- [Passage to read]:
○ ○ ○ ○ ○ ○ ○

Oppo, the prominent Chinese smartphone manufacturer, has made the surprising decision to disband its chip design unit, Zeku, due to weak global demand and the need to cut costs. This move has caught many off guard, especially considering the escalating geopolitical tensions between China and the United States, which have threatened the supply chain of Chinese firms. Oppo will now have to rely on third-party chip partners instead of bolstering its in-house chip development.

Although Oppo maintained its position as the world’s fourth-largest smartphone vendor in Q1 2023, it experienced an 8% drop in shipments, according to market research firm Canalys. This decline in shipments was not unique to Oppo, as all of the top phone makers, except Apple, saw a decrease. Overall, the global smartphone market contracted by 13% during the quarter.

Oppo released a statement today to explain its decision to discontinue Zeku, its once-promising chip team. The statement cited uncertainties in the global economy and the smartphone industry as the primary factors driving the need for difficult adjustments for long-term development. Consequently, the company decided to cease the operation of Zeku.

Back in December 2021, Zeku introduced its first self-developed chipset, the MariSilicon X, a neural processing unit aimed at enhancing photo and video performance through machine learning. This move mirrored Apple’s strategy of bringing chip design in-house. Zeku even established a research base in Palo Alto.

The sudden discontinuation of Zeku is surprising, particularly since the team was actively hiring over 100 positions just a month ago, as indicated on their LinkedIn page.

The impact of this decision on Zeku’s more than 2,000 employees remains uncertain. The chip design unit has been offering competitive salaries to attract talent from established chip firms. For now, Oppo has not disclosed the future plans for the team, only stating that it will appropriately handle related matters and continue delivering excellent products and services to users worldwide.

Oppo’s decision to disband its chip design unit reflects the ongoing challenges faced by Chinese smartphone companies in their pursuit of greater control over the semiconductor supply chain. This struggle has been evident with Huawei, which lost access to advanced chips from the United States due to sanctions imposed during the Trump era. Huawei’s efforts to develop its own high-end chips through HiSilicon faced setbacks when major foundries were no longer available to manufacture them. As a result, the company resorted to spinning off its budget handset brand, Honor, as a means to help the subsidiary navigate the sanctions that have significantly impacted Huawei’s consumer business. This move was seen as an attempt to find alternative routes to sustain the brand amidst the challenges posed by the sanctions.

○ ○ ○ ○ ○ ○ ○

- [Objectives]:
1/ In the article on Oppo's chip unit, by what percentage did the global smartphone market contract in Q1 2023?
2/ Among the rows below, format the lines as a JSON list of strings, one string per line. Begin at the line that has "The width and height of the screenshot is (497, 472).", stop after the line that has "point(253,308)", skip blank lines, and leave out the pictures.

○ ○ ○ ○ ○ ○ ○

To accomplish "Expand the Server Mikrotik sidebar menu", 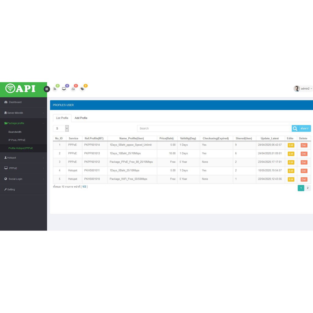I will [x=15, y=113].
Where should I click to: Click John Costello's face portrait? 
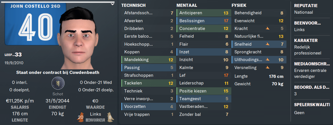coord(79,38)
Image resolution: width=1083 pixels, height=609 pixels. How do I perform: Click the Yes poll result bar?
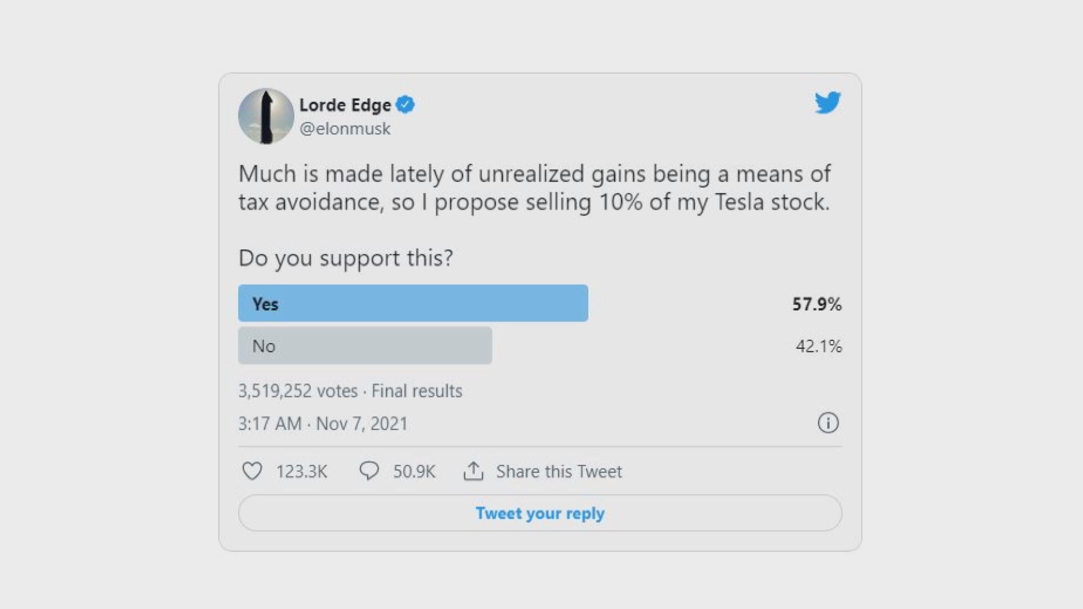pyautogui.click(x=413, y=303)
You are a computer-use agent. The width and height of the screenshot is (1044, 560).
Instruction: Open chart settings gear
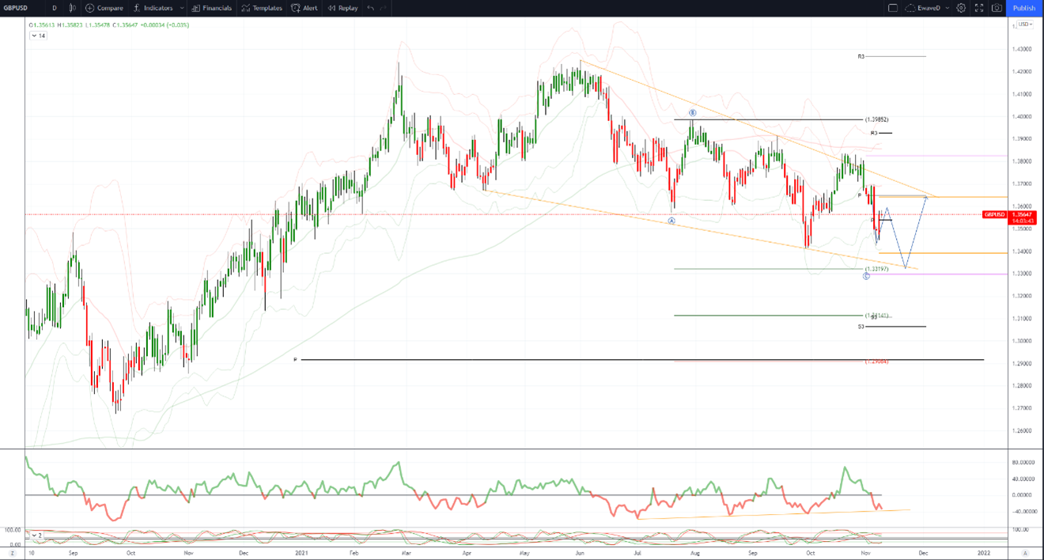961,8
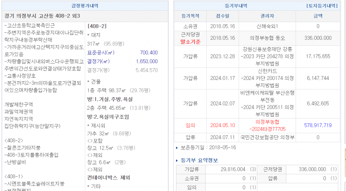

○ ○ ○ ○ ○ ○ ○

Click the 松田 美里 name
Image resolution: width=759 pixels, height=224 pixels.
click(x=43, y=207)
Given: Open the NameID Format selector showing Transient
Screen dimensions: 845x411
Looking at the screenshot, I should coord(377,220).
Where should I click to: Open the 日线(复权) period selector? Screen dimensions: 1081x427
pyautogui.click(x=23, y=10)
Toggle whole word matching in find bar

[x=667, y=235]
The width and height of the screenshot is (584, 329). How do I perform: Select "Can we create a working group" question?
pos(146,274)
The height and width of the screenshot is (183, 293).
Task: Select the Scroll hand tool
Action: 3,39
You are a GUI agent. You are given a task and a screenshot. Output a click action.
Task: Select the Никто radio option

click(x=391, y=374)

○ ○ ○ ○ ○ ○ ○

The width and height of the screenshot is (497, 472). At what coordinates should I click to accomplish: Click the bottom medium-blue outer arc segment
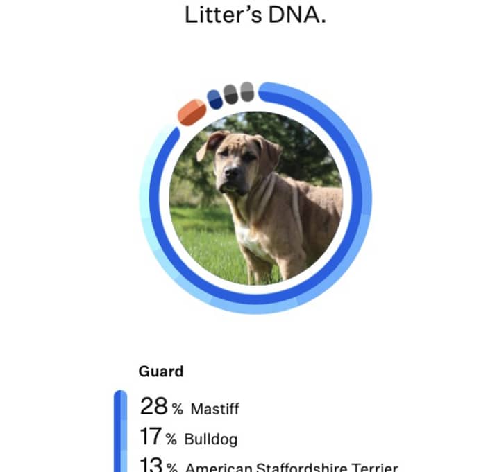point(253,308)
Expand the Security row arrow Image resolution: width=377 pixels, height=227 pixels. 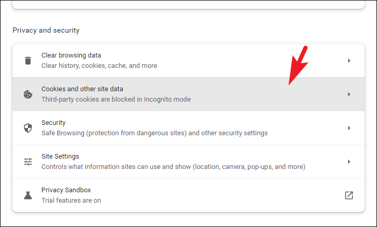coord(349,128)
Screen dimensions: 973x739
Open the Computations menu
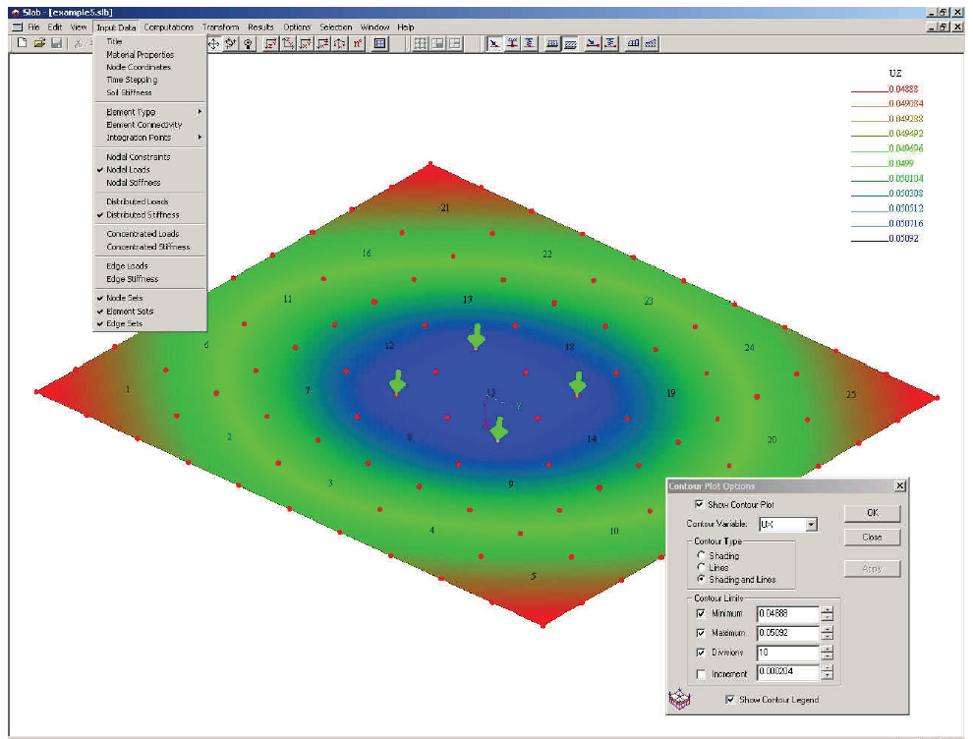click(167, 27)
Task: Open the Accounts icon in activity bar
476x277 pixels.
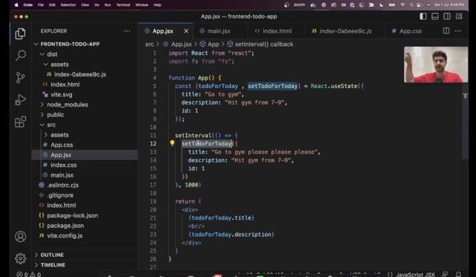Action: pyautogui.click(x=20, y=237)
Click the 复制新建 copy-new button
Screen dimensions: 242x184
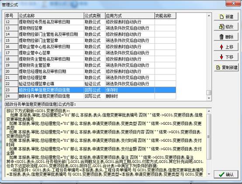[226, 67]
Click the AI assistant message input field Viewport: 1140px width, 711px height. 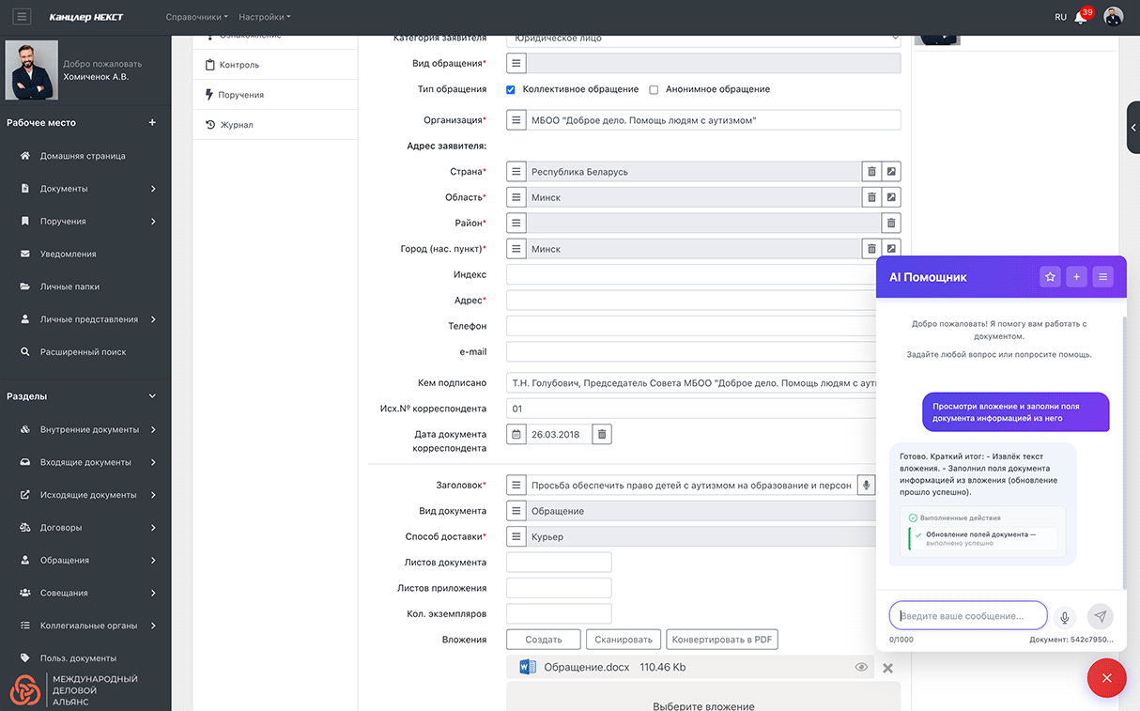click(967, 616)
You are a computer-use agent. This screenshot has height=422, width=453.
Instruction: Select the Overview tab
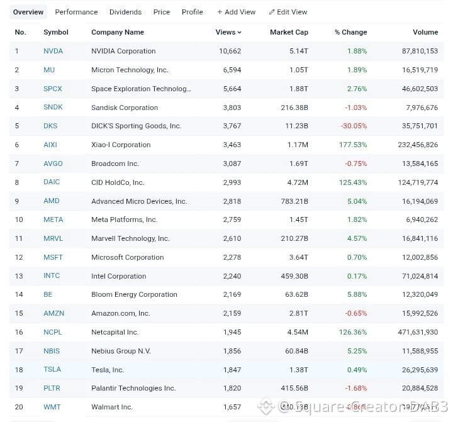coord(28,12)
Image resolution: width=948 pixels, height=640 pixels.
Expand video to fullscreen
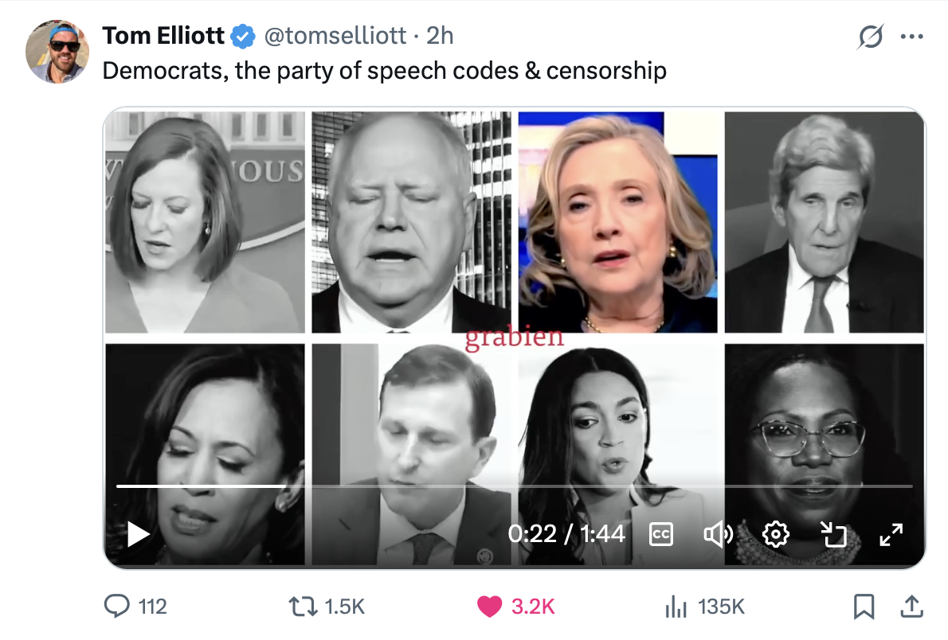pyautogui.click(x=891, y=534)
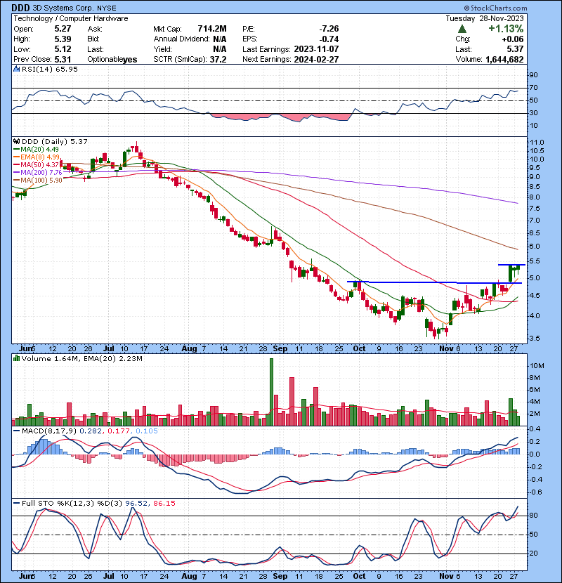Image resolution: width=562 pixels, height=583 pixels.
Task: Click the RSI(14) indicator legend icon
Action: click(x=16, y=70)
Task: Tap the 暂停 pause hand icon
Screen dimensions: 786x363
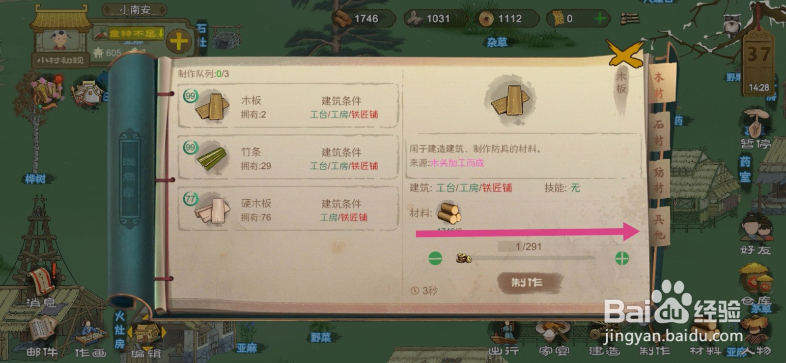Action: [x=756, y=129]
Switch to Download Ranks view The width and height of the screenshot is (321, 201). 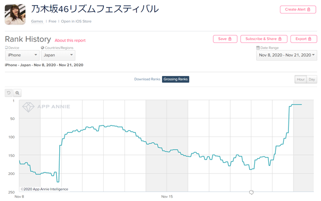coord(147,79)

○ ○ ○ ○ ○ ○ ○

- [Per-task outputs]:
1/ 13%

2/
[
  "The width and height of the screenshot is (497, 472). At what coordinates should I click to accomplish: Click the bottom medium-blue outer arc segment",
  "point(253,308)"
]